Healthcare-related data breaches just are showing no signs of slowing down. Just last week, the Stamford Podiatry Group was reported by the U.S. Department of Health and Human Services Office for Civil Rights to have suffered a hacking/IT incident that exposed the records of 40,491 people. Days later, the same office reported that Washington DC, VA Medical Center suffered a physical record theft that exposed 1,062 individuals.
We’re seeing breaches in healthcare like that, both large and small, all too often.
It’s happening at a critical time for the healthcare industry. Billions are being invested in technology to help patients and providers make better decisions and to clear away much of the wasteful paperwork and clumsy workflow that has plagued the healthcare market for years. The challenge in the next few years is to secure these systems so that lax security in the industry doesn’t derail the progress that could be made with electronic health records and the convergence of the Internet of Things with medical devices.
According to a report published last year by research firm Transparency Market Research, the Electronic Health Records (EHR) Market reached $15.56 billion in 2013 and is expected to hit $23.98 billion by 2020. And the more these records are shared electronically, the greater the risk for more, and even bigger data breaches.
Last year, more than 100 million healthcare records were exposed in more than 253 breaches in the US, according to the Office of Civil Rights (OCR) under Health and Human Services website.

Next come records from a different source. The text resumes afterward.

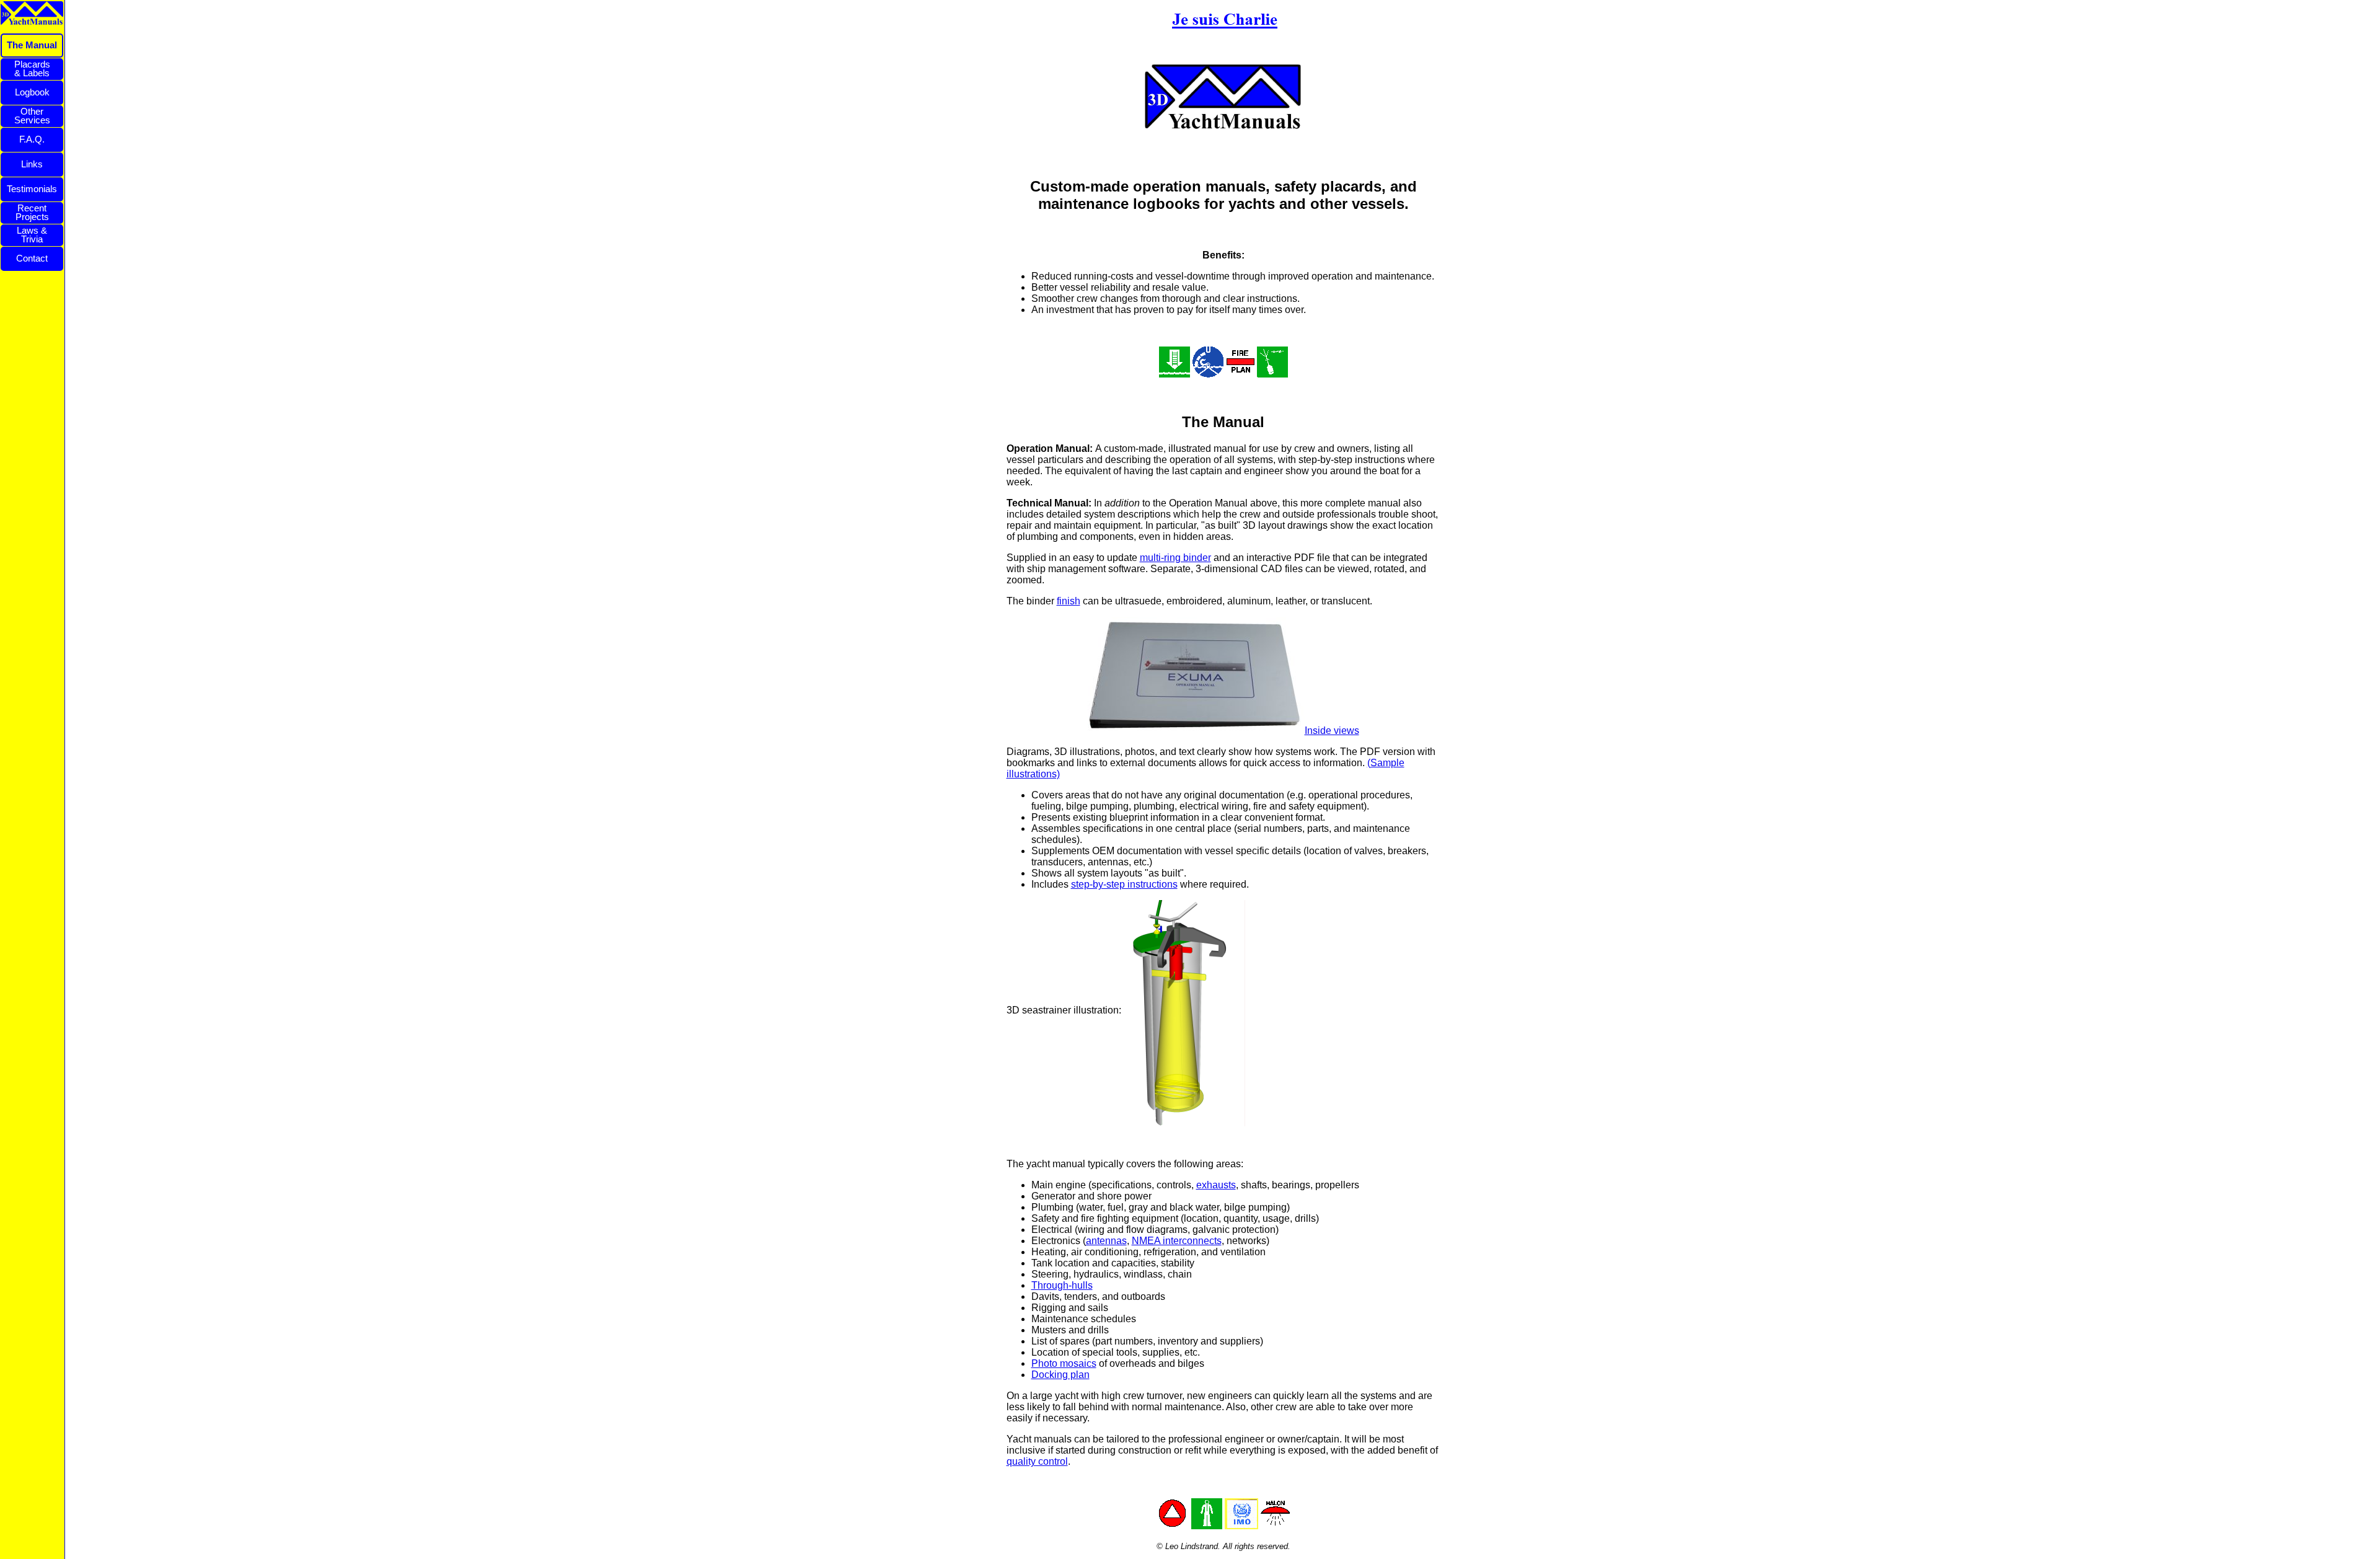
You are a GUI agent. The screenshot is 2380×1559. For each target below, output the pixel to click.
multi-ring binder (1175, 557)
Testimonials (32, 188)
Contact (32, 258)
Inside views (1332, 730)
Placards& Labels (32, 68)
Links (32, 164)
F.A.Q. (32, 139)
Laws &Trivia (32, 234)
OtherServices (32, 115)
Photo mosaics (1063, 1363)
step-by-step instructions (1124, 884)
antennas (1106, 1240)
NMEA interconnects (1177, 1240)
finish (1068, 601)
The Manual (32, 45)
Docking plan (1060, 1374)
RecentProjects (32, 212)
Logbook (32, 92)
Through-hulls (1062, 1285)
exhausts (1216, 1185)
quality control (1037, 1461)
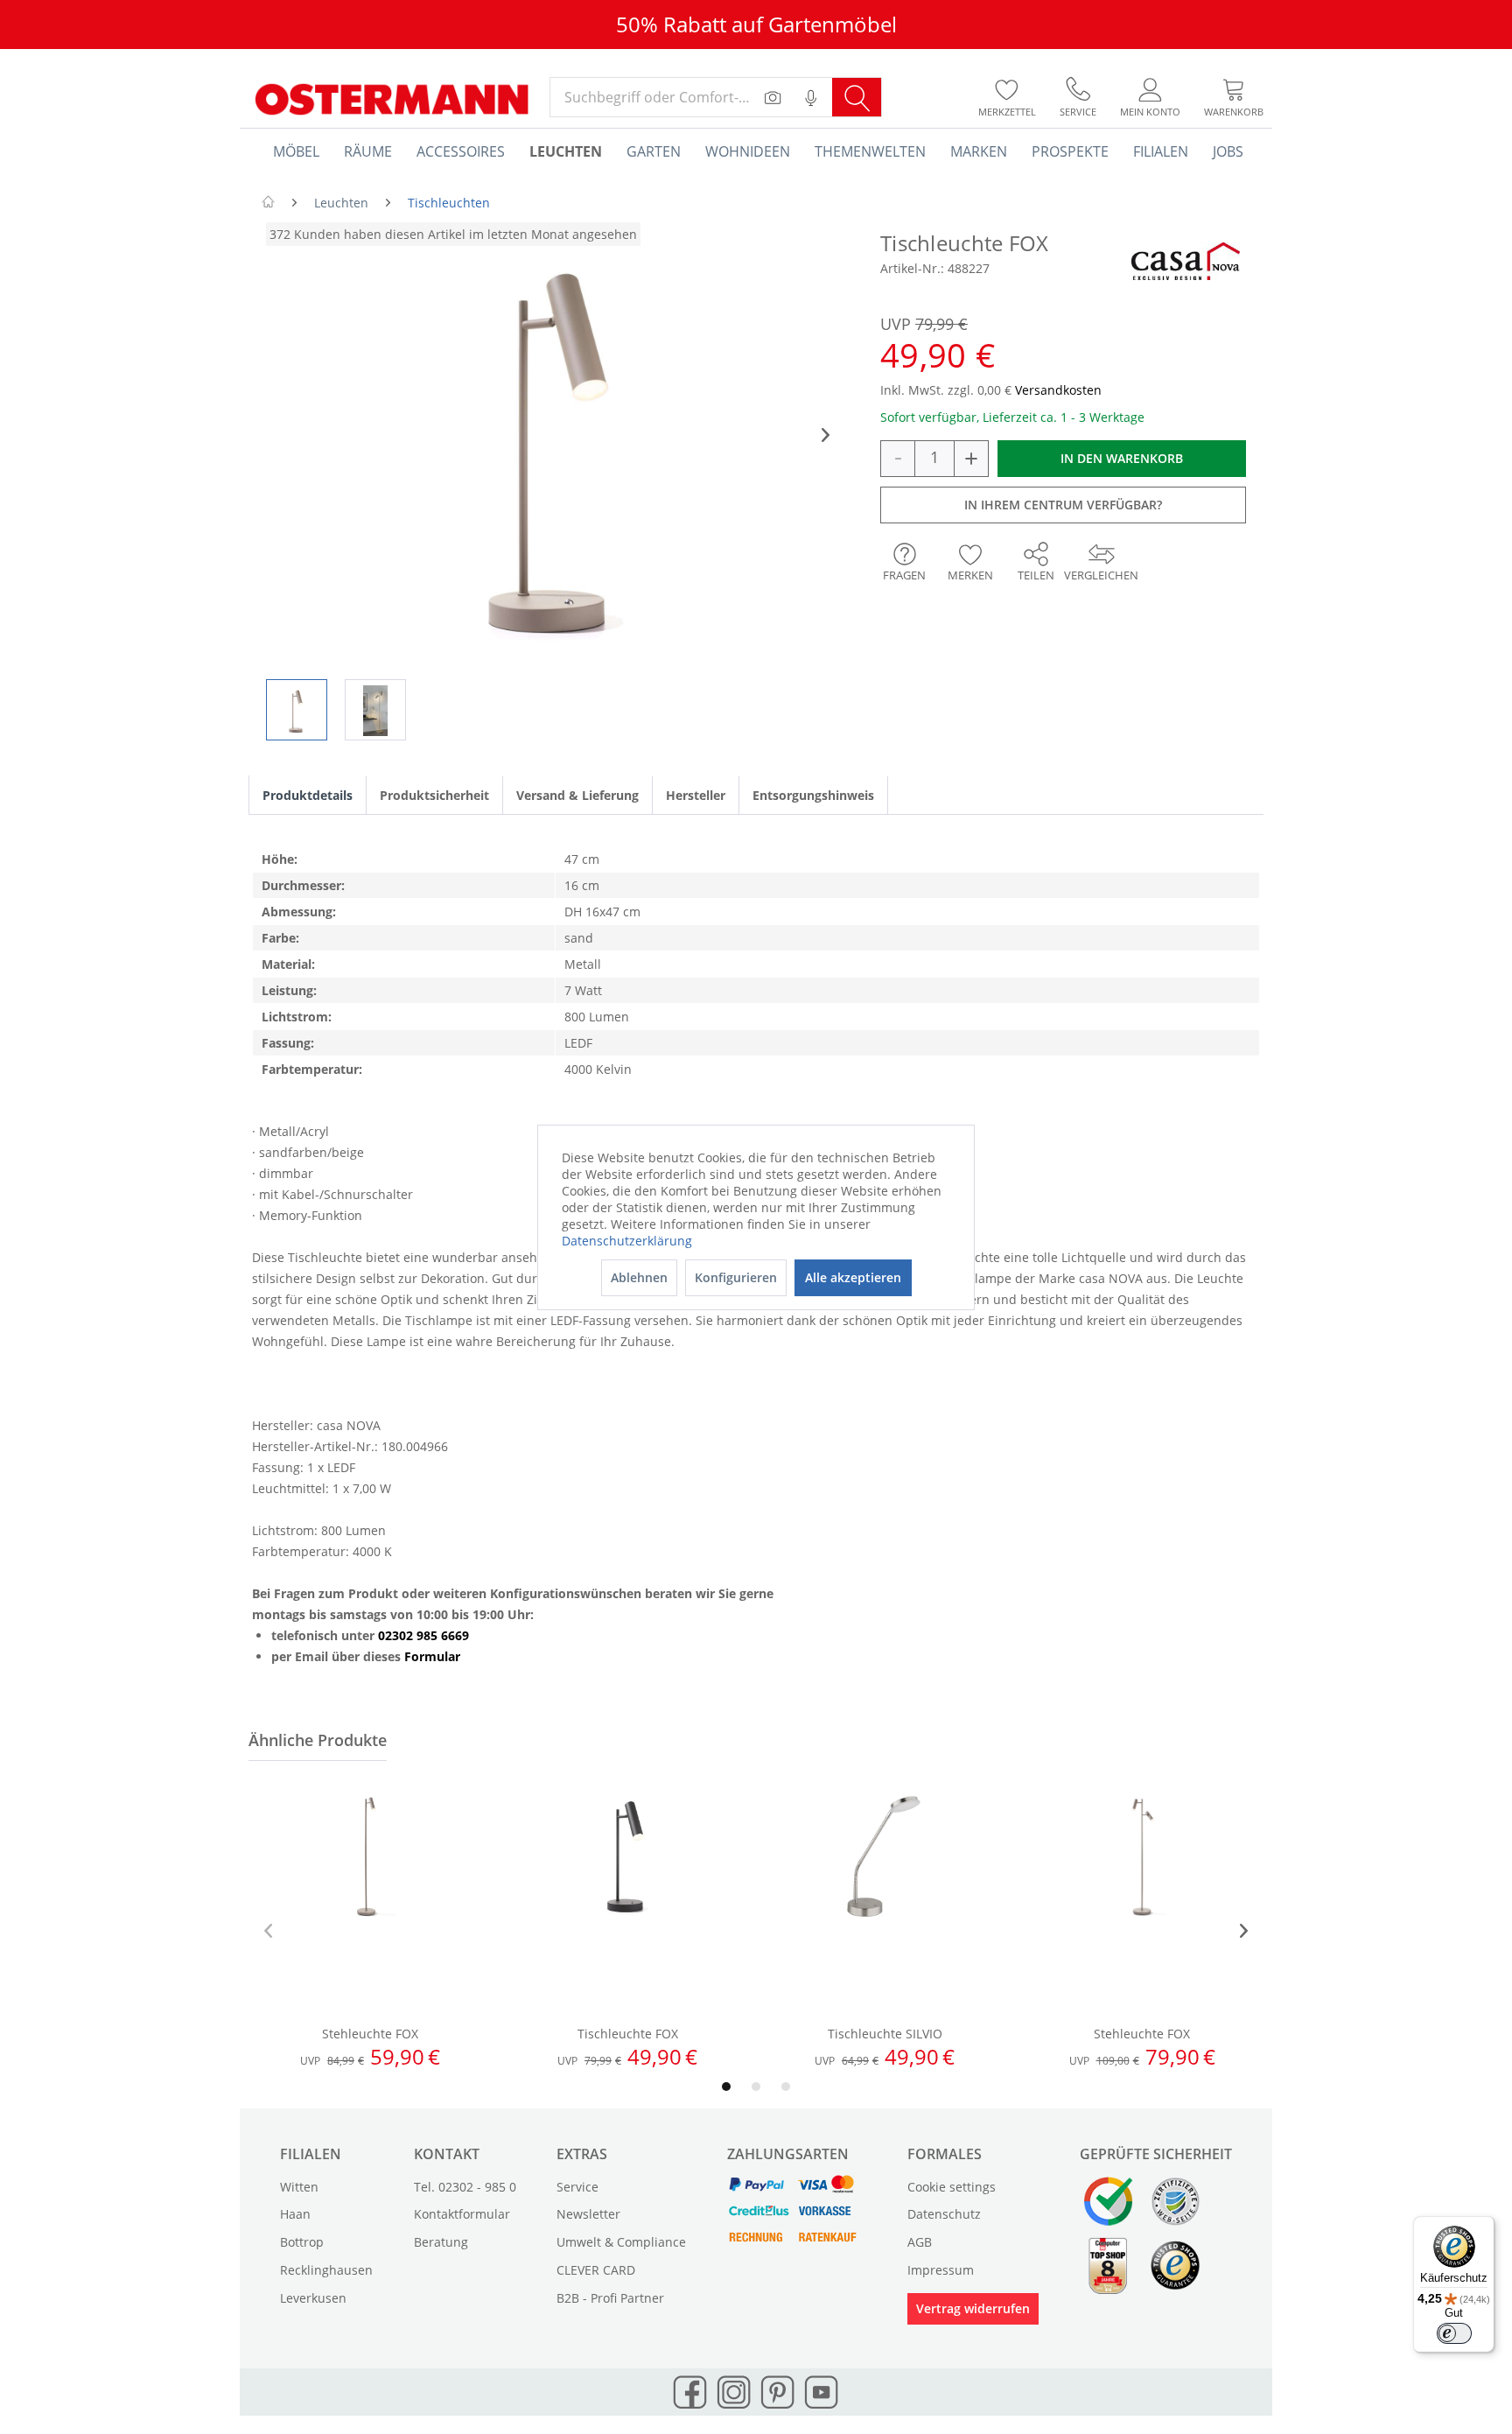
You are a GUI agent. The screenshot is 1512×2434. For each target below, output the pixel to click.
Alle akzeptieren (853, 1277)
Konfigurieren (736, 1277)
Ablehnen (639, 1277)
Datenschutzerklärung (627, 1240)
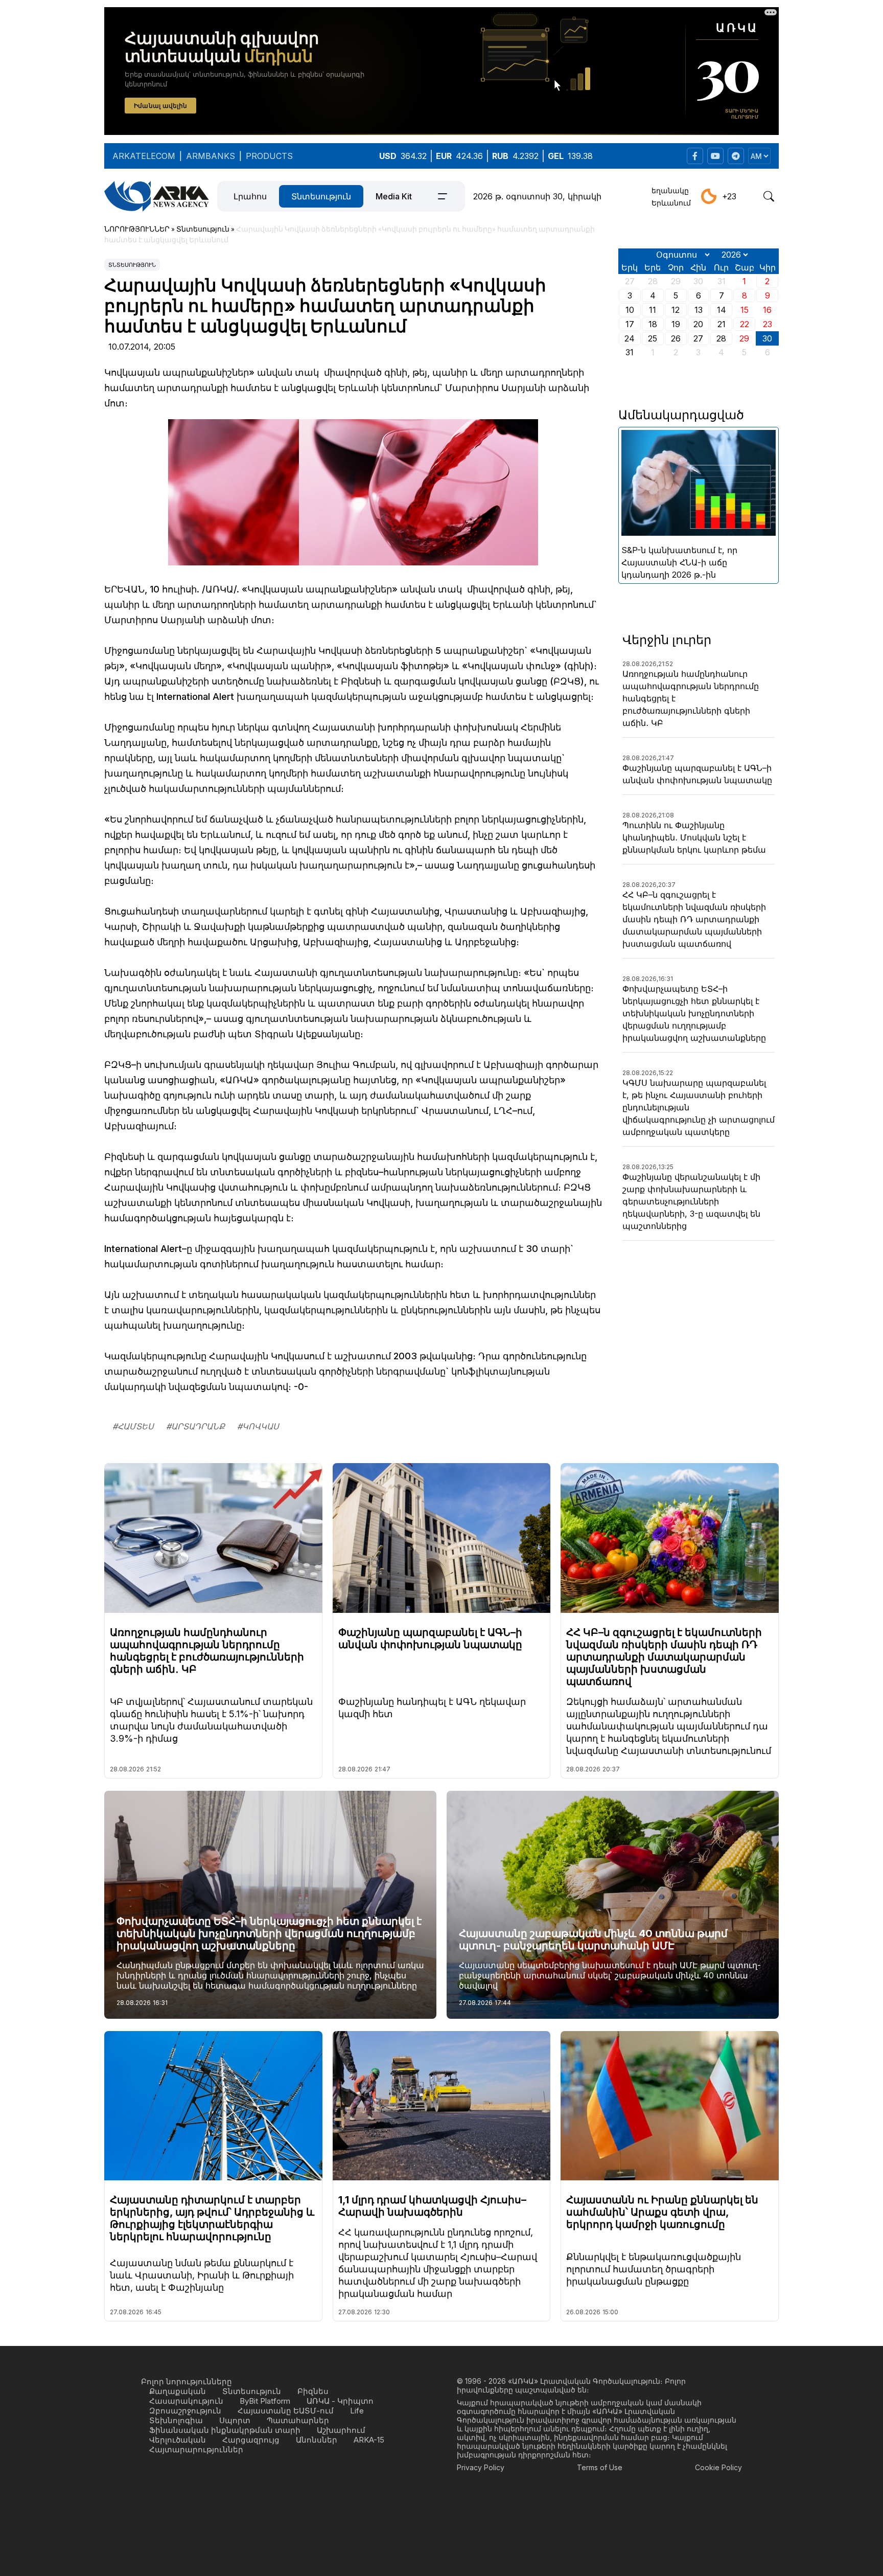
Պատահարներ (298, 2420)
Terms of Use (599, 2467)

Then 2016 started out hard on the healthcare industry with a series of breaches right after the calendar change, including Aventura Florida-based Elite Imaging on January 4, which involved 1,457 records. On January 5, the Portland, Ore-based Washington Hospital Healthcare System notified customers of a data breach to their system in the Washington Community Health Resource Library. This system is used to maintain library identification cards. The information compromised included names, addresses and driver's license numbers.
The very next day Brookville , NY AHRC Nassau suffered a data breach of 1,200 records when unauthorized disclosure of files containing personal information was exposed. The specific information compromised was not communicated.
Nearly every healthcare CISO I speak with tends to think the security in their organization is adequate, if not top notch. Yet the number of data breaches, like those detailed above, undermine confidence. Analysis by the Ponemon Sixth Annual Benchmark Study on Privacy and Security of Healthcare Data found a staggering 89 percent of healthcare organizations have been breached in the past two years.
The survey analysis didn’t get much better from there. The survey also found that 79 percent of healthcare enterprises had at least two data breaches over the same period, while 45 percent suffered at least five data breaches in two years.
When it comes to the cause of these data breaches, it’s an even split between mistakes made by employees and partners and stolen devices (opportunistic theft of the device) and criminal attacks. The data commonly exposed are medical records. The average cost of a healthcare data breach during the two years analyzed reached $2.2 million.
Overall, companies in the healthcare sector are three times as likely to have a data breach than the average firm in any other industry. According to the FBI, the value of patient data is 20 times as high as financial data – most likely because the market is already flooded with credit card data. Credit card firms and banks have also greatly improved their ability to spot fraudulent activity.
The industry needs to find itself a data breach cure soon. Not only to fix the infections and data breaches, and curtail regulatory fines and all of the associated data breach costs - which are all bad enough – but, as noted above, the industry is also going through tremendous technological upheaval. More doctors, patients and hospitals are relying on technology to diagnose, deliver and manage care. Medical devices are becoming networked and wireless – and hackable. Patients are wearing medical devices that measure and report conditions back to their physicians. Hospitals and insurers are relying ever more on electronic medical and health records. And more patients than ever would rather contact their doctor by web form than filling out in-office forms.
As these levels of connectedness grow, so will the nature and significance of the data breaches. While the level of breaches so far has seemed bad as the industry moves toward the increased convenience and benefits of connected health, these breaches to date will look like the good old days.